12 Jun 2015 10:14 AM | Anonymous
You heard it here first... Professor Andy Miah is the worthy winner of this year's Josh Award.

Andy is Chair in Science Communication & Future Media in the School of Environment & Life Sciences at University of Salford. Andy is renowned for his research into bioethics and emerging technologies and was recently a Google Glass explorer. Now developing virtual reality art installations and drone documentaries, Andy has published in such places as TIME, Wired, and regularly appears in the media, offering commentaries on new discoveries. His research has taken him to over 50 countries and spans such areas as genetics, nanotechnology, neuroscience, mobile health, wearable technologies, and digital innovations. He is particularly interested around the possibility of bringing creative digital media skills to the field of science communication and published one of the first articles to address the potential of digital media to create new kinds of public engagement with science possibilities. He is also part of the European City of Science steering group, set up to create a programme for Greater Manchester, as it hosts the European Science Forum in 2016.

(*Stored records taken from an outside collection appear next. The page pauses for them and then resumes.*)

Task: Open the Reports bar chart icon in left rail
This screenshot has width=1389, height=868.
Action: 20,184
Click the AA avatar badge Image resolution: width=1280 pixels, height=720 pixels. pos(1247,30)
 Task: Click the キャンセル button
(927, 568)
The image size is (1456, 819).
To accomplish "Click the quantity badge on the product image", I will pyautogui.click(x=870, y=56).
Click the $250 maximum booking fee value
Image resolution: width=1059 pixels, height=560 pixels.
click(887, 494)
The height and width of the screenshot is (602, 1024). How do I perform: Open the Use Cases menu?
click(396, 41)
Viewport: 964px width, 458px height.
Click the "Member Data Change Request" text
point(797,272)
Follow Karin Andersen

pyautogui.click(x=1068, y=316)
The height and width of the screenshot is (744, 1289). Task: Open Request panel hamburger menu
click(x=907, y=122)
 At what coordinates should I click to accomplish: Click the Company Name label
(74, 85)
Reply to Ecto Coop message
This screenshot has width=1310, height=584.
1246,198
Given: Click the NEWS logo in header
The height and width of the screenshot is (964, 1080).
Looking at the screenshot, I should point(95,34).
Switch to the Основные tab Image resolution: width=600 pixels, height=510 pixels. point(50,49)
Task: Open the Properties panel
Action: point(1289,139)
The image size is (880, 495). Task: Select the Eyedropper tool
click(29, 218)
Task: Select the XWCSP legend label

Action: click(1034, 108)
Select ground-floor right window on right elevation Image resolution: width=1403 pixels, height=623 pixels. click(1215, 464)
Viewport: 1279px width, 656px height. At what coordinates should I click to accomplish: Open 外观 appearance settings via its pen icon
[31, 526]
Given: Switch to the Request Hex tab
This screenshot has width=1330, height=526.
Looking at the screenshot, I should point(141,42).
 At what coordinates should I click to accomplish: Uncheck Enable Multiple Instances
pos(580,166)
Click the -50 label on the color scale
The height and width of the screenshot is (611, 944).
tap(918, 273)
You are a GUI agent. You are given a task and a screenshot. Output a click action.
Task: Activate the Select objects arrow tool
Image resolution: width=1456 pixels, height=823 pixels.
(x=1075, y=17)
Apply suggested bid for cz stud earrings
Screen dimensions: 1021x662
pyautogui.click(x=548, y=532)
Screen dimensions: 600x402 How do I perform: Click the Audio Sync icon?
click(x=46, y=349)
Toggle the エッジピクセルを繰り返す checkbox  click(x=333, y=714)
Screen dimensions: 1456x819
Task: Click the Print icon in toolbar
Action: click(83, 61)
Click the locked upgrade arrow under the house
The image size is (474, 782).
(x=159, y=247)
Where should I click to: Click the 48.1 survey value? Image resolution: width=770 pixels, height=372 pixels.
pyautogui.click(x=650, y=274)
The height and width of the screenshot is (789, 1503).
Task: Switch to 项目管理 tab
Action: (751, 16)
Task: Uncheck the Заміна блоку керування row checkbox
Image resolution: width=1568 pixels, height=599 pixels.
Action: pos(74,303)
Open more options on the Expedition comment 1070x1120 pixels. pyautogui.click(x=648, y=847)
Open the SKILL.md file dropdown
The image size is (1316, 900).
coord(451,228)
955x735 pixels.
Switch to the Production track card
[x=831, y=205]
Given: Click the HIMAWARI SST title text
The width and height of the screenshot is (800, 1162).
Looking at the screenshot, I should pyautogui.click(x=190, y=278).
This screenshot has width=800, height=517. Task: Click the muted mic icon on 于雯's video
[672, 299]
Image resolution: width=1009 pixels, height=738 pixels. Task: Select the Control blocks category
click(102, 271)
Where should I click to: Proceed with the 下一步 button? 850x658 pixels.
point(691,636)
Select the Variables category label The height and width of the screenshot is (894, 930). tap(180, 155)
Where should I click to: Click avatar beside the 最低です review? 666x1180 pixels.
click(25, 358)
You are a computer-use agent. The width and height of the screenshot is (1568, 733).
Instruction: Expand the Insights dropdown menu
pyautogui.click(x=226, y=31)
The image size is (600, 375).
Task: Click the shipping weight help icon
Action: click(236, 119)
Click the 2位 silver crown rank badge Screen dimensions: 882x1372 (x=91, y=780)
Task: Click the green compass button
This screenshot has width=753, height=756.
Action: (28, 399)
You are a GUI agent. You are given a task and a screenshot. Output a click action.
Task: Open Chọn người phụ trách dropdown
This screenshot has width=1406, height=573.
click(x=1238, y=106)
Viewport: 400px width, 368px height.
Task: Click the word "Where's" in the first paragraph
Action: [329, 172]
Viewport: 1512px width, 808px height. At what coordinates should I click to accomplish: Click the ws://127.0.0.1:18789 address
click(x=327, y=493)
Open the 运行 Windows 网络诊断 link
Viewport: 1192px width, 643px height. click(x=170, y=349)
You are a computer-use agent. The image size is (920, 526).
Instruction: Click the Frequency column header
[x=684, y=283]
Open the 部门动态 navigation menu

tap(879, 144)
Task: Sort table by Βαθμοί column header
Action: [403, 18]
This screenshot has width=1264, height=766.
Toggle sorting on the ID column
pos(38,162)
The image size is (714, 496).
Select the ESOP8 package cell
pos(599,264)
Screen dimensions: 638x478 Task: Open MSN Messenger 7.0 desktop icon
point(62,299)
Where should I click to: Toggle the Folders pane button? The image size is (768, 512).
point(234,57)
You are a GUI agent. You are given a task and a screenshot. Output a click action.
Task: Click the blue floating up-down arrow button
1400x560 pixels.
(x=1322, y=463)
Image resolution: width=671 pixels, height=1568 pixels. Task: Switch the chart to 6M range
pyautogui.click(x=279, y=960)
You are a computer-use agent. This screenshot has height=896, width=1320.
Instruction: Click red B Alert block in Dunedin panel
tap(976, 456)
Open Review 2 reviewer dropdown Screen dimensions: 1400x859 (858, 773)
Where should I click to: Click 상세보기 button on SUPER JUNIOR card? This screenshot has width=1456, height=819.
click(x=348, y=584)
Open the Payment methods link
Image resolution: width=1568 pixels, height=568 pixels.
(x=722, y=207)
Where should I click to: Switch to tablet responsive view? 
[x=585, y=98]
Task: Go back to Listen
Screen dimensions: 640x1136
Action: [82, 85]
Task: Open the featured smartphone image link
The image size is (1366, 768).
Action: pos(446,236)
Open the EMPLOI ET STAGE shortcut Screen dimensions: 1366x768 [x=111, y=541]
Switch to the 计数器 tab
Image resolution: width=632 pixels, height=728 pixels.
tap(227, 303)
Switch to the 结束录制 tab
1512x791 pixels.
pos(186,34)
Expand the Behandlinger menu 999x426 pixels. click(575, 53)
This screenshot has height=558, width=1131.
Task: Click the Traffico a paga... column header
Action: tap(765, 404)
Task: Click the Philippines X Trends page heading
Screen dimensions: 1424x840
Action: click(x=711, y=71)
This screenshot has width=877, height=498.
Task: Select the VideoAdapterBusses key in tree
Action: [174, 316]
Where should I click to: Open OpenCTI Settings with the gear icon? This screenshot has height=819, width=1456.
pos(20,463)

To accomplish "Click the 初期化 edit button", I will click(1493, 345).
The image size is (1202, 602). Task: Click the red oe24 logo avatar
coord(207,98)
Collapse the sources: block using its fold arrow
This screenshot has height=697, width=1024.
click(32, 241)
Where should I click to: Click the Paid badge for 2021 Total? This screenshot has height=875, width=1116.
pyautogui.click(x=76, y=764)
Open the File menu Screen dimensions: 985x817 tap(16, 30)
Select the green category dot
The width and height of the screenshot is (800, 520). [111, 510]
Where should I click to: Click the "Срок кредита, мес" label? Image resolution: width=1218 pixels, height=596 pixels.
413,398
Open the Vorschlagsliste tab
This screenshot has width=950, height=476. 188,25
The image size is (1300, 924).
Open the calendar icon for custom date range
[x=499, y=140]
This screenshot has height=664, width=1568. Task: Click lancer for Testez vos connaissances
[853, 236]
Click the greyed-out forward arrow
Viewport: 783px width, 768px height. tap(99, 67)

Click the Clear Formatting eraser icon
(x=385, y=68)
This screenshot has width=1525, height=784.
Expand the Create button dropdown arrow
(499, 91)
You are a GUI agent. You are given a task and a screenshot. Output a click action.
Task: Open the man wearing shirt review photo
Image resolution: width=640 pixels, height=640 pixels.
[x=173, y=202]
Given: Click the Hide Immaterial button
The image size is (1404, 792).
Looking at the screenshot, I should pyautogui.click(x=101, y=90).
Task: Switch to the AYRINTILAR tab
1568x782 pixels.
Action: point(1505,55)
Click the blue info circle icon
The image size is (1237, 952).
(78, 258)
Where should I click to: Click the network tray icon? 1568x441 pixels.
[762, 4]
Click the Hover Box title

“I am absolutely thrilled to be this year’s Josh award winner, not least because the BIG event happens in my home city of Norwich... I got into communicating science as a PhD student, trained myself on building websites and doing all I could to make academic discoveries reach more people and this work continues. I am passionate about open knowledge initiatives and believe firmly that there is no expertise that can’t be cultivated by anyone. I am really excited about the trend towards citizen science and in my own production of science communication programmes, I want to enable more people to find a way into nurturing their own scientific expertise. Programmes like the maker movement, FameLab, and hackathons do so much to make science and technology meaningful to people again, in a world where it can become even more difficult to grasp. Having worked in Manchester now for just 8 months, I’ve been amazed by the spirit of collaboration in the city and region, and the ambition of the people around here.”

“Over the last year, I’ve been working a lot with drones, experimenting with their creative possibilities, working with scientists to explore their potential as data capture tools. It’s an area that is completely exploding now and I’m not sure the world is ready for it. I’ve always been attracted to that kind of problem. Whether it’s genetic modification, stem cell technology, or wearable devices, what interests me is the ethical dilemmas they create and what they say about our future. Science communication through ethical debate has been a hallmark of my work and I’d love to foreground this during my year as Josh Award winner.”